Oscillating piece with a bowed leaf spring attached to the surface
And the surface of the swinging piece is
Surface contact with the peripheral surface of the jing, and
Roller bearings are provided rotatably and together with the leaf springs
The roller bearing is mounted on the inner periphery of the rotor housing.
A rotary engine characterized by being brought into contact with a surface . 2. The capacity of the combustion chamber is increased by an external driving force.

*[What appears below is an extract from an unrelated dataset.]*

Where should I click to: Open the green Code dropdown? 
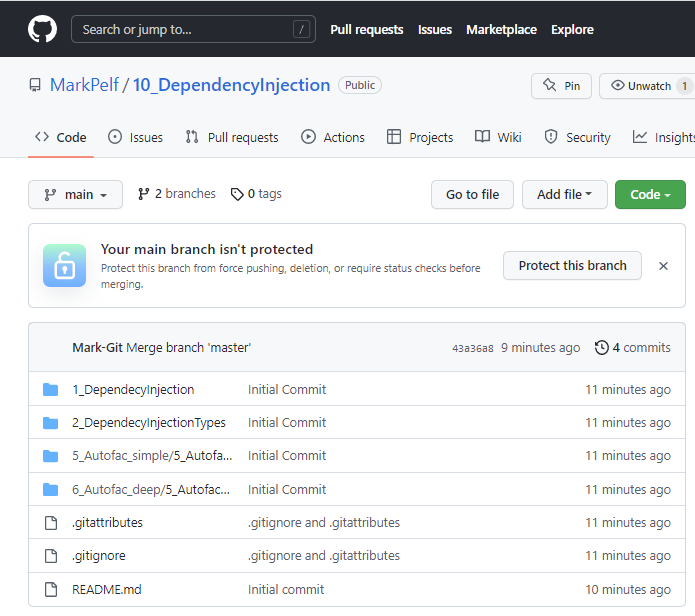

A variable compression mechanism that is rotatably supported on a side of the rotor opposite to the side where the internal gear is mounted, and has a second tooth having the same diameter and the same number of teeth as the internal gear. A ring on which the internal gear is formed, and the outer teeth rotatably supported on a side housing of the pair of side housings opposite to the side on which the external gear is fixed, and meshing with the second internal gear. A tubular body having a second external gear having the same diameter and the same number of teeth as a gear, and a piston that constitutes the bottom of the combustion chamber and is supported in the combustion chamber so as to be movable in a direction in which the volume in the combustion chamber is variable; A motion conversion mechanism that converts the rotational motion of the ring into a linear motion of the piston, and rotates the tubular body by a driving force external to the housing, and rotates the piston by the rotation of the tubular body. Move and said Rotary engine according to claim 1, characterized in that so as to vary the volume of the baking chamber. 3. A plurality of waist ports located on the downstream side of the intake port and controlled to be opened and closed by a control valve are opened on an inner peripheral surface of the rotor housing,
The rotary engine according to claim 1, wherein each of the waist ports communicates with the intake port via a chamber formed in the housing. 4. A housing comprising a rotor housing having an opening for an intake port, an exhaust port and a spark plug, and side housings disposed on both sides of the rotor housing, and an external gear fixed to the side housing. ,
A rotor disposed in the housing having three tops, three arcuate peripheral surfaces formed between the tops, and a combustion chamber open to the peripheral surface; An internal gear fixed to mesh with the tooth gear; a cylindrical portion rotatably fitted to the center of the rotor; and a shaft portion eccentric to the cylindrical portion, the shaft portion being attached to the side housing. A main shaft rotatably supported at the center of the external gear, and provided in an operating chamber surrounded by an inner peripheral surface of the rotor housing, an inner wall surface of the side housing, and each peripheral surface of the rotor. In a rotary engine in which the rotor is revolved in the housing while being rotated by the external gear and the internal gear by the suction, compression, combustion expansion, and exhaust strokes, the volume of the combustion chamber is increased. By the driving force of A variable compression mechanism, which is rotatably supported on the side of the rotor opposite to the side where the internal gear is mounted, and has a second tooth having the same diameter and the same number of teeth as the internal gear. A ring on which an internal gear is formed, and the external gear that is rotatably supported by a side housing of the pair of side housings that is opposite to the external gear fixed side and meshes with the second internal gear. A tubular body having a second external gear having the same diameter and the same number of teeth, a piston constituting the bottom of the combustion chamber and supported in the combustion chamber so as to be movable in a direction in which the volume of the combustion chamber is varied; A motion conversion mechanism for converting the rotational motion of the ring into a linear motion of the piston, wherein the tubular body is rotated by a driving force external to the housing, and the piston is moved by the rotation of the tubular body. And the combustion Rotary engine is characterized in that so as to vary the volume.